Introduction: Scripting with macOS Internals in Mind

macOS combines security features, system tools, and logging mechanisms you must know to write reliable Bash scripts. launchd controls background processes, SIP restricts certain operations, and PPPC governs access to user data. You’ll also learn how to use the unified log and how sandboxing can limit script actions.

10.1 Using launchctl and launchd

launchd is the service manager for macOS. launchctl is how you interact with it.

Common launchctl Commands

launchctl list
sudo launchctl list
launchctl load ~/Library/LaunchAgents/com.example.job.plist
launchctl unload ~/Library/LaunchAgents/com.example.job.plist
launchctl kickstart -k gui/$(id -u)/com.example.job

Troubleshooting Tips

  • Check plist syntax:
plutil -lint file.plist
  • Use:
log show --predicate 'process == "launchd"'
  • Ensure correct file permissions: daemons need to be root-owned.

Example: Automate Daily Backups

Schedule a LaunchDaemon to run a backup script daily using rsync.

  1. Create your backup script, for example /usr/local/bin/backup.sh:
#!/bin/bash
rsync -av --delete "$HOME/Documents/" "/Volumes/BackupDrive/Documents_Backup/"

Make sure the script is executable:

chmod +x /usr/local/bin/backup.sh
  1. Create the LaunchDaemon plist at /Library/LaunchDaemons/com.example.backup.plist:
<?xml version="1.0" encoding="UTF-8"?>
<!DOCTYPE plist PUBLIC "-//Apple//DTD PLIST 1.0//EN" "http://www.apple.com/DTDs/PropertyList-1.0.dtd">
<plist version="1.0">
<dict>
  <key>Label</key>
  <string>com.example.backup</string>
  <key>ProgramArguments</key>
  <array>
    <string>/usr/local/bin/backup.sh</string>
  </array>
  <key>StartCalendarInterval</key>
  <dict>
    <key>Hour</key>
    <integer>2</integer>
    <key>Minute</key>
    <integer>0</integer>
  </dict>
  <key>RunAtLoad</key>
  <true/>
</dict>
</plist>
  1. Load the daemon:
sudo launchctl load /Library/LaunchDaemons/com.example.backup.plist

This will run your backup script daily at 2 AM and also run it immediately when loaded.

10.2 Understanding System Integrity Protection (SIP)
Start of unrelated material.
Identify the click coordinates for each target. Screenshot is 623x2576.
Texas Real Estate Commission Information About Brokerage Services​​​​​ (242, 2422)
SIP protects system files and processes from being modified—even by root.

What SIP Blocks

  • Changes to /System, /bin, /sbin, /usr (except /usr/local)
  • Debugging or code injection into system processes

Best Practices

  • Never disable SIP except for specific admin tasks.
  • Place custom scripts in /usr/local/bin or $HOME/bin.
  • Test scripts on a SIP-enabled Mac.

Check SIP status:

csrutil status

10.3 Privacy Preferences Policy Control (PPPC)

PPPC protects access to things like Mail, Messages, and Full Disk Access.

Common Issues

Scripts may fail to access protected folders without explicit permission.

How to Handle PPPC

  • Grant Full Disk Access in System Settings > Privacy & Security.
  • Use MDM to deploy PPPC profiles for multiple machines.
  • Reset permissions for testing: tccutil reset All

10.4 Using the Unified Logging System

macOS uses unified logging instead of simple text log files.

Write to the Log

logger "Backup started at $(date)"

View Logs

log show --predicate 'eventMessage CONTAINS "Backup started"' --info

10.5 Understanding Sandboxing

Some macOS apps run in a sandbox which limits what they can do.

  • Scripts from sandboxed apps may inherit restrictions.
  • For packaged scripts, use hardened runtime and notarization.
  • Test scripts in Terminal and via launchd to verify behavior.

Chapter 10 Exercise

  1. Create a Launch Agent that backs up a folder daily.
  2. Load it with launchctl and verify with launchctl list.
  3. Use logger to write log entries.
  4. View entries with log show.
  5. Check SIP status with csrutil status.
  6. Test reading a protected folder and grant Full Disk Access if needed.

macOS Scripting Tips

  • Use plutil to check plist files.
  • Organize LaunchAgents and LaunchDaemons clearly.
  • Use logger and log show for structured logs.
  • Keep logs rotated.
  • Keep privileges minimal.
  • Validate all .plist files.
  • Document permissions your scripts need.
  • Test on a fully updated, SIP-enabled macOS system.